PDRB Kaltim Tahun 2021 sebesar Rp695,16 triliun, penyumbang diurutan teratas dipegang lapangan usaha pertambangan dan penggalian Rp313,164 triliun (45,05%), industri pengolahan Rp123,807 triliun (17,81%), dan lapangan usaha konstruksi Rp62,216 triliun (8,95%).

Lapangan usaha pertanian, kehutanan dan perikanan, subkategorinyameliputi kehutanan dan penenbangan kayu, perikanan, tanaman pangan, tanaman hortikultura, tanaman perkebunan, peternakan, dan jasa pertaninan dan perburuan.

Menurut Badan Pusat Statistik Kaltim dalam  Laporan Pertumbuhan dan Peranan PDRB Kaltim Menurut Lapangan Usaha Tahun 2021 yang dipublish April Tahun 2022,  lapangan usaha pertanian, kehutanan dan perikanan ini masih menjadi salahsatu tumpuan dan harapan dalam penyerapan tenaga kerja.

Sumber: BPS Kaltim.

“Dari Rp58,92 triliuan sumbangan lapangan usaha pertanian, kehutanan dan perikanan, sebesar Rp40,85 triliun atau 69,32% berasal dari subkategori usaha pertanian, peternakan, perburuan dan jasa pertanian,” ungkap BPS.

Sedangkan subakategiri usaha perikanan memberi konribusi Rp10,84 triliun atau 18,40% dan subkategori usaha kehutanan dan dan penebangan kayu sebesar Rp7,23 triliun atau sekitar 12,28% terhadap sumbangan PDRB Lapangan Usaha Pertanian, Kehutanan dan Perikanan.

Sejak tahun 2017-2021, perkembangan laju pertumbuhan lapangan usaha pertanian, kehutanan dan perikanan berfluktuasi. Pada tahun 2017 lapangan usaha ini tumbuh sebesar 5,66%, tahun 2018 naik jadi 6,21%, sedangkan tahun 2019 tumbuh melambat menjadi 3,78%.

“Sementara tahun 2020 dan 2021 secara berturut-turut mengalami penurunan sebesar -0,92% dan -0,26%,” kata Ir.
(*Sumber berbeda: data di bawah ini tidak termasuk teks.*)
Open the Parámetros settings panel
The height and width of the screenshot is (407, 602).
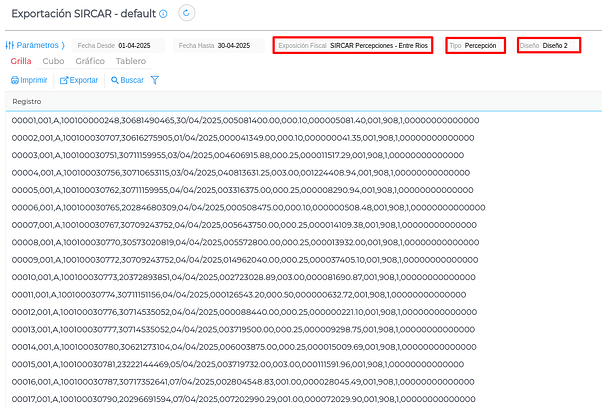34,45
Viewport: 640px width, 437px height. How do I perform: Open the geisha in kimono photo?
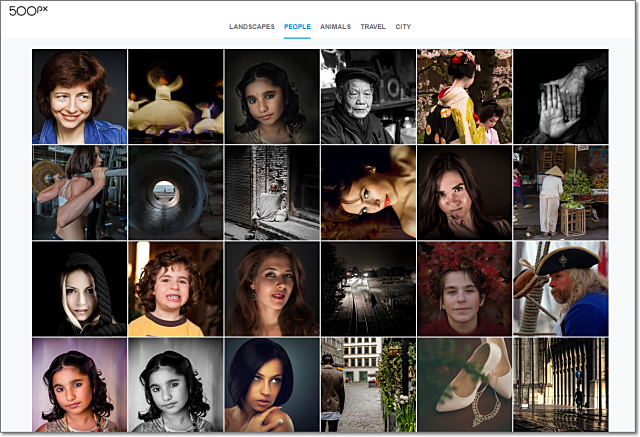464,96
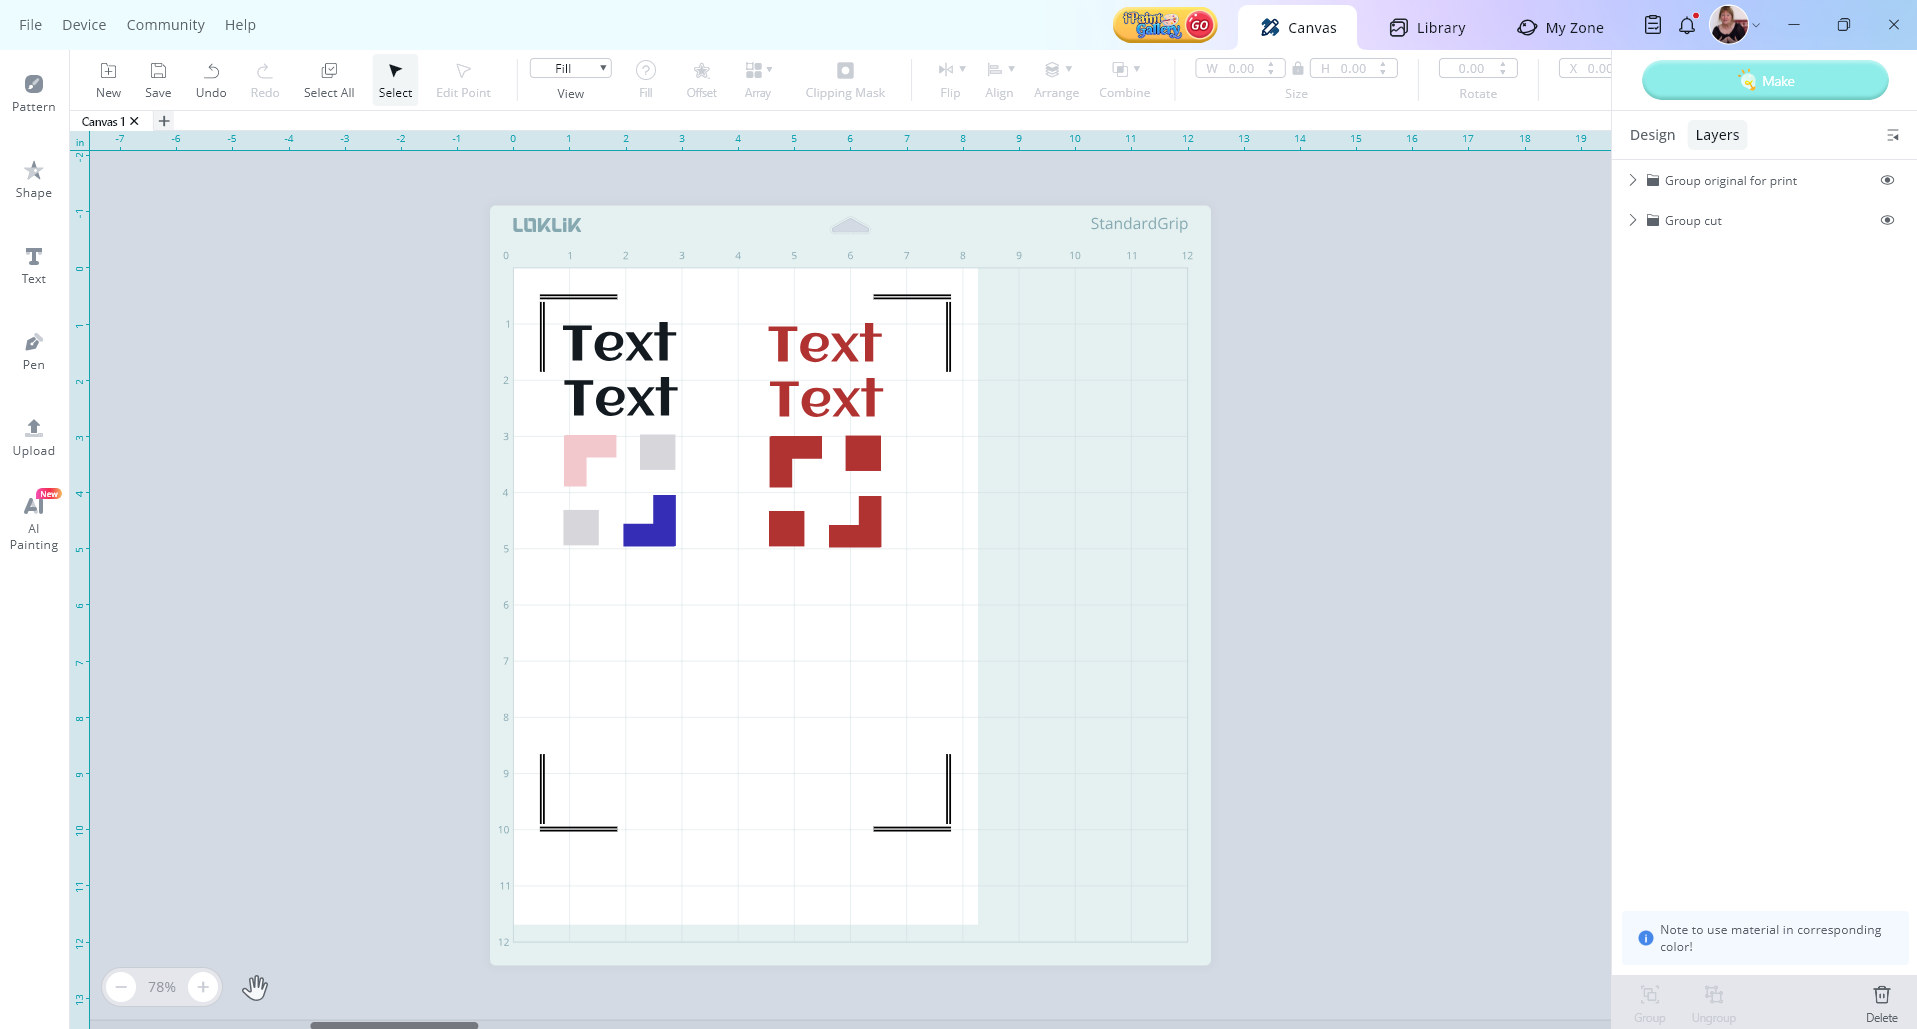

Nur Wahid, Plt Kepala BPS Kaltim yang menandatangani peluncurkan Laporan Pertumbuhan dan Peranan PDRB Kaltim Menurut Lapangan Usaha Tahun 2017-2021.

Disebutkan pula pada tahun 2021 subkategori usaha pertanian, peternakan, perburuan dan jasa pertanian mengalami penurunan terdalam, yakni -1,26%, lalu diikuti subkategori kehutanan dan penebangan kayu -0,94%.

“Sementara subkategori perikanan pada tahun 2021 mampu tumbuh 3,39%,” kata BPS.